By Michael V. Cusenza
Of the 23 morning rush hours in the month of August, only Thursday, Aug. 23, was free of signal problems that are the cause of the overwhelming majority of the prolific subway delays, according to an analysis released on Sunday by a leading straphanger-advocacy organization.
Last month, according to the Riders Alliance’s count of Metropolitan Transportation Authority delay alerts issued between the hours of 6 a.m. and 10 a.m. each weekday morning, every day except Aug. 23 and every line except the L train suffered from signal and/or mechanical problems during one or more of the 23 morning rush hours over the course of August. The L train is the only subway line on which the MTA has completed signal upgrades, the group noted.

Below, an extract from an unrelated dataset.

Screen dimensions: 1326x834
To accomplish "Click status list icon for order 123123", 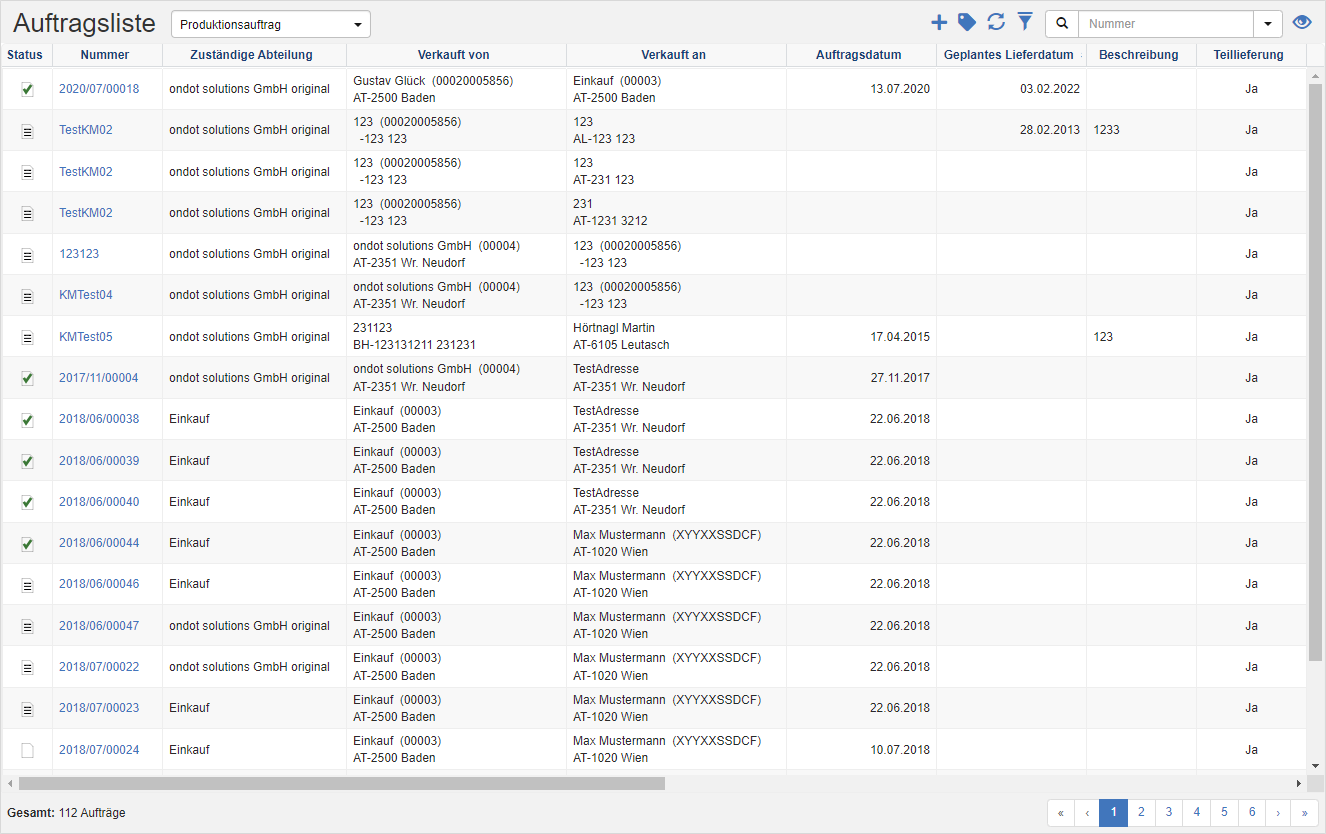I will [x=27, y=255].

The D and R lines tied for the most delays—16 each in a month with 23 working days, according to the Alliance’s analysis. Each was delayed by signals 11 times and mechanicals five times. The N train had the third-most delays, with eight owing to signals and seven to mechanicals.

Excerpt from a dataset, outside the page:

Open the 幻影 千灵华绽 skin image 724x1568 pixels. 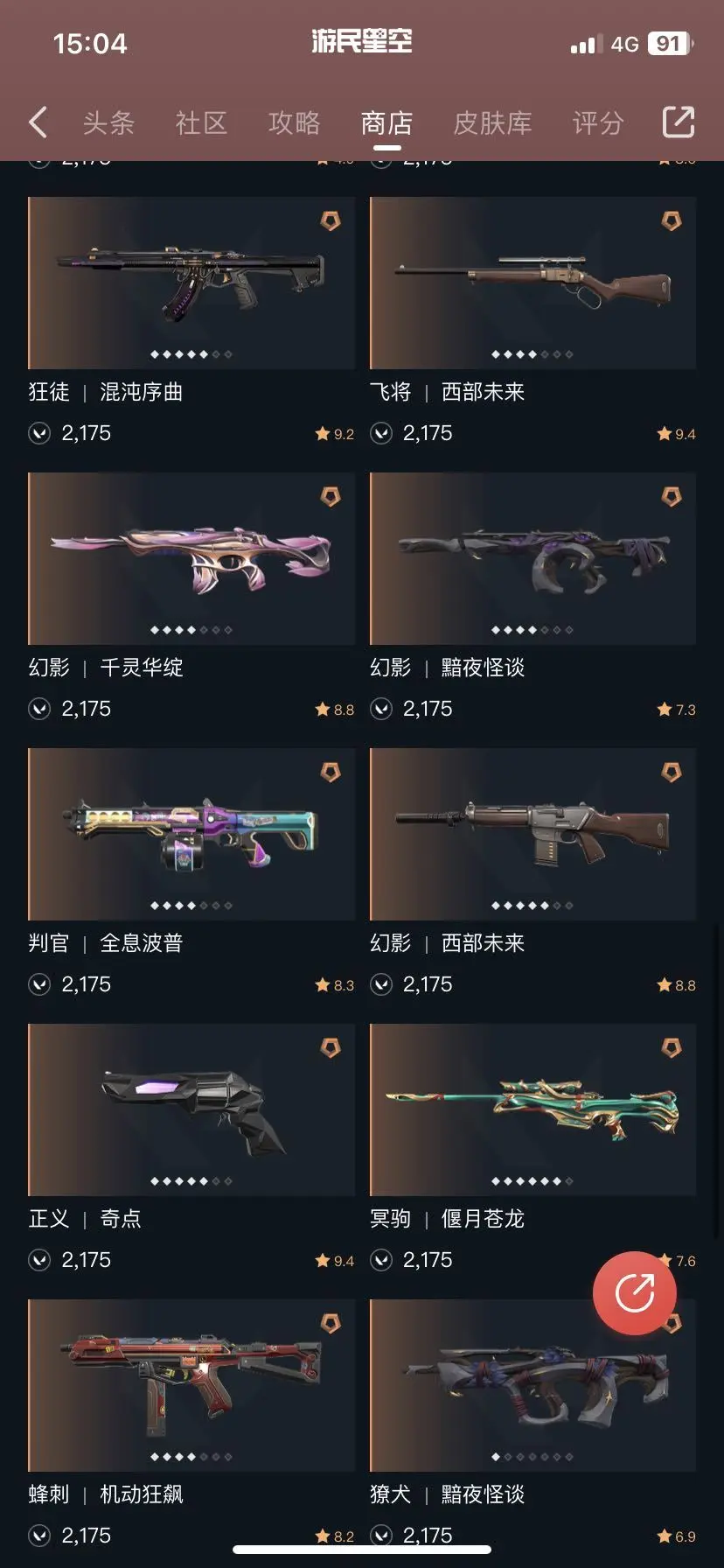click(x=191, y=558)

And even on Aug. 23, according to the MTA data, the date when no lines had signal or mechanical malfunctions between 6 am and 10 am, B and Q trains were delayed while investigators sought to determine why a train’s emergency brake had been triggered and 4 and 5 trains were delayed as a result of a sick passenger needing medical attention.
“When the entire month of August has only one morning rush without signal delays, that’s a blinking red light that it’s past time to modernize our subway system. Every one of those signal malfunctions throws thousands of people’s daily lives into chaos. In a functional transit system, that would be a rare event that merits an apology,” RA Executive Director John Raskin said. “In 2018 New York, it has become routine.”

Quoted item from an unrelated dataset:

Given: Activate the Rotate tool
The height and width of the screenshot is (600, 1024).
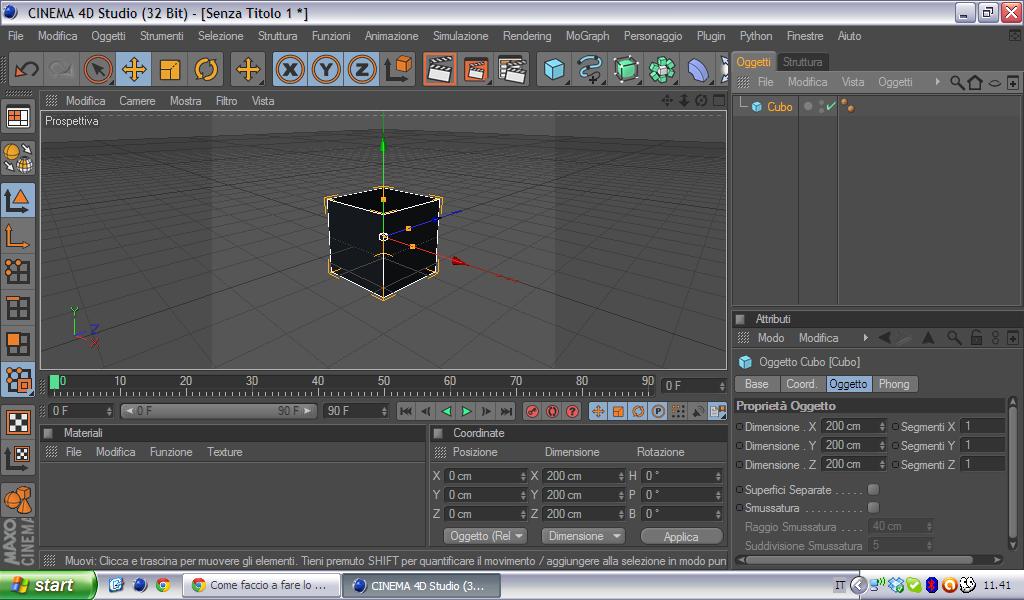Looking at the screenshot, I should click(206, 69).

The remedy? According to the Alliance, congestion pricing + MTA’s Fast Forward plan = a modern public transit system worthy of the capital of the world.
“The days of stop-gap measures have to be over,” Raskin added.
The group has said that it believes that congestion pricing would raise the billions of dollars needed to overhaul the system by levying a charge on cars and trucks entering Manhattan’s Central Business District south of 60th Street.
“It’s time for Gov. [Andrew] Cuomo and members of the State Legislature to pass congestion pricing and fund the MTA’s Fast Forward plan,” Raskin said, “so we can rebuild the transit system and end the pain for millions of New Yorkers who rely on it every day.”
According to MTA New York City Transit President Andy Byford, Fast Forward would completely modernize city transit by focusing on four major priorities: transforming the subway, reimagining the city’s public bus network, improving accessibility for all modes, and engaging and empowering NYC Transit’s workforce to deliver the best service possible.
“This is no mere tweak—Fast Forward is designed to turn around transit in this city,” Byford noted last month. “But it won’t be cheap and it won’t be easy.”